Digital Omnibus
La proposition dite « Digital Omnibus” communiquée le 26 février dernier, s’inscrit dans un mouvement de simplification du cadre législatif européen. Bien que sa finalité première soit la réduction des charges administratives qui pèsent sur les entreprises, cette initiative aurait des effets sans précédent d’affaiblissement sur la réglementation en matière de protection des données personnelles, alors même que l’essor de l’IA générative exige une approche contraire.
1.Affaiblissement de la catégorie donnée à caractère personnel
Pour rappel, l’article 4 du RGPD définit la donnée personnelle de manière très large comme « toute information se rapportant à une personne physique identifiée ou identifiable (ci-après dénommée « personne concernée ») ; est réputée être une « personne physique identifiable » toute personne qui peut être identifiée, directement ou indirectement. »

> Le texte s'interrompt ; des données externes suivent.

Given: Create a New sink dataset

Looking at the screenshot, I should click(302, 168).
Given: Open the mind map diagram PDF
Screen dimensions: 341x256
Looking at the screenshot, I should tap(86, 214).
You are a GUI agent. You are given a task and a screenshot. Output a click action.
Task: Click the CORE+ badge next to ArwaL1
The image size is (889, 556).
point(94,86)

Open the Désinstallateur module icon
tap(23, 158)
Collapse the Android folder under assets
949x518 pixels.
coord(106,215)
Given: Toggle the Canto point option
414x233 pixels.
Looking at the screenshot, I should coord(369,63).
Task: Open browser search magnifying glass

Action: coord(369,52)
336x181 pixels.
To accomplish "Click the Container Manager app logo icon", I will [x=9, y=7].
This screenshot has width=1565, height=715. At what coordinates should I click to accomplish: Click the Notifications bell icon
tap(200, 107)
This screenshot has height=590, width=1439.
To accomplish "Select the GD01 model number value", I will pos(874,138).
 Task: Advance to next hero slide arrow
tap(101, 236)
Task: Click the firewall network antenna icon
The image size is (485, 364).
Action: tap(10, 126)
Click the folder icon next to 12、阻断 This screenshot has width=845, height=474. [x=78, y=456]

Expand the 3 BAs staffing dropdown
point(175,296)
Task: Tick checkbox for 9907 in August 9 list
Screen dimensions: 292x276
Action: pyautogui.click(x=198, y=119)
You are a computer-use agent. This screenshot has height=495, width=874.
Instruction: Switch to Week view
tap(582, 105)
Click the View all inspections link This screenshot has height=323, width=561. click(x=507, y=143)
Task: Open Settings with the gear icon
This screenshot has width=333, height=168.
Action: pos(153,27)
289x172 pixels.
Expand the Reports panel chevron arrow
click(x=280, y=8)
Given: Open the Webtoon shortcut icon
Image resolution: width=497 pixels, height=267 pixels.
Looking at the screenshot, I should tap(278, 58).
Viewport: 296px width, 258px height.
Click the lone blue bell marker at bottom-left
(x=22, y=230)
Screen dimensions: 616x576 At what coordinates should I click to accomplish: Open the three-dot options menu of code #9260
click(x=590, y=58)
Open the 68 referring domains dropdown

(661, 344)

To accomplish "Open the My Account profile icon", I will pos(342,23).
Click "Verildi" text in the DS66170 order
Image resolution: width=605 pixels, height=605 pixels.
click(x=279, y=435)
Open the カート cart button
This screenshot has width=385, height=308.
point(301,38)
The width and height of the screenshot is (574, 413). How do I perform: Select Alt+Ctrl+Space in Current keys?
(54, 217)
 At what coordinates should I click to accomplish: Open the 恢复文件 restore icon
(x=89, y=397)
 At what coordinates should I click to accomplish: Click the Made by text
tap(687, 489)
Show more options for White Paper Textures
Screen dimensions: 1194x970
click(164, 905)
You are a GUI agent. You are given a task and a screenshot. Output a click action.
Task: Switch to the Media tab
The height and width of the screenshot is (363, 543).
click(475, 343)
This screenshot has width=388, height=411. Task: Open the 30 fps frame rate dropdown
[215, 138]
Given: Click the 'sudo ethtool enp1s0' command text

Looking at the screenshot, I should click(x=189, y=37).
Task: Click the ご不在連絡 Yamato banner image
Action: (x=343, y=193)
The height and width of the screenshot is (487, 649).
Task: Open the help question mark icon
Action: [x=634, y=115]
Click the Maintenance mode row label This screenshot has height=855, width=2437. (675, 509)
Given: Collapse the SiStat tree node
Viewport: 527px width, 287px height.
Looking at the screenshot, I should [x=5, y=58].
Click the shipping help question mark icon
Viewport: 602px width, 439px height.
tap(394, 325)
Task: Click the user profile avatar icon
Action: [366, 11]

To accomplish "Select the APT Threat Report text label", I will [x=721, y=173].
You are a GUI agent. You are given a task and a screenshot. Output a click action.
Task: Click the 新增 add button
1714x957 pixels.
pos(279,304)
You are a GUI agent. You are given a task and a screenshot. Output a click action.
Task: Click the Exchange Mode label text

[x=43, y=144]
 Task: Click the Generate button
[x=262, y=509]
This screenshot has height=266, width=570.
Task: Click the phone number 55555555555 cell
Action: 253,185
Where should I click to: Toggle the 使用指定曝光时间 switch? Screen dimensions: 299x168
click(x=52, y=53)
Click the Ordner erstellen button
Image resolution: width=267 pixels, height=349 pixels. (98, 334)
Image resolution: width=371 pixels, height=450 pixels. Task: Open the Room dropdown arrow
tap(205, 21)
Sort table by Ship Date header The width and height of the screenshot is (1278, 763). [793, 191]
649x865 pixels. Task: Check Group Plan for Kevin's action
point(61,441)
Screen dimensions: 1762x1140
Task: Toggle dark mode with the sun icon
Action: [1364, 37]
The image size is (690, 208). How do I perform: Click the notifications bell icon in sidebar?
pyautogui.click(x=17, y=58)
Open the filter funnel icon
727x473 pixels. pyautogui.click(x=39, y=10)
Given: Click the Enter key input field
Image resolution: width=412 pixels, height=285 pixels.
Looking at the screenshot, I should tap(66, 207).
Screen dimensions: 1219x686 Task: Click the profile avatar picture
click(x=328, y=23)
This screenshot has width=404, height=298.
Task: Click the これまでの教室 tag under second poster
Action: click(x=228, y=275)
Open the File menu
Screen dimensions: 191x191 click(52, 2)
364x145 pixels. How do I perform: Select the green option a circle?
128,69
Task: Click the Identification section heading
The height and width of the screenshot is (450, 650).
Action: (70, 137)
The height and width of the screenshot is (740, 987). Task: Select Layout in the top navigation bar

Sous couvert de « clarification», l’article 3 §1 de la proposition exclut du champ d’application du RGPD les données pseudonymisées lorsque le destinataire ne dispose pas de moyens raisonnables de réidentification. Cette nouvelle définition, qui restreint considérablement la protection des données concernées et fragilise la portée du RGPD, consacre la décision de la CJUE du 4 septembre 2025 (affaire C-413/23).
La proposition énonce que des critères doivent être précisés à la suite pour démontrer que les données ne peuvent pas conduire à la réidentification des personnes concernées. Cette précision annonce un véritable risque, car, en raison de l’évolution rapide de la technologie, il est difficile de garantir qu’une donnée pseudonymisée ne puisse pas permettre l’identification d’une personne.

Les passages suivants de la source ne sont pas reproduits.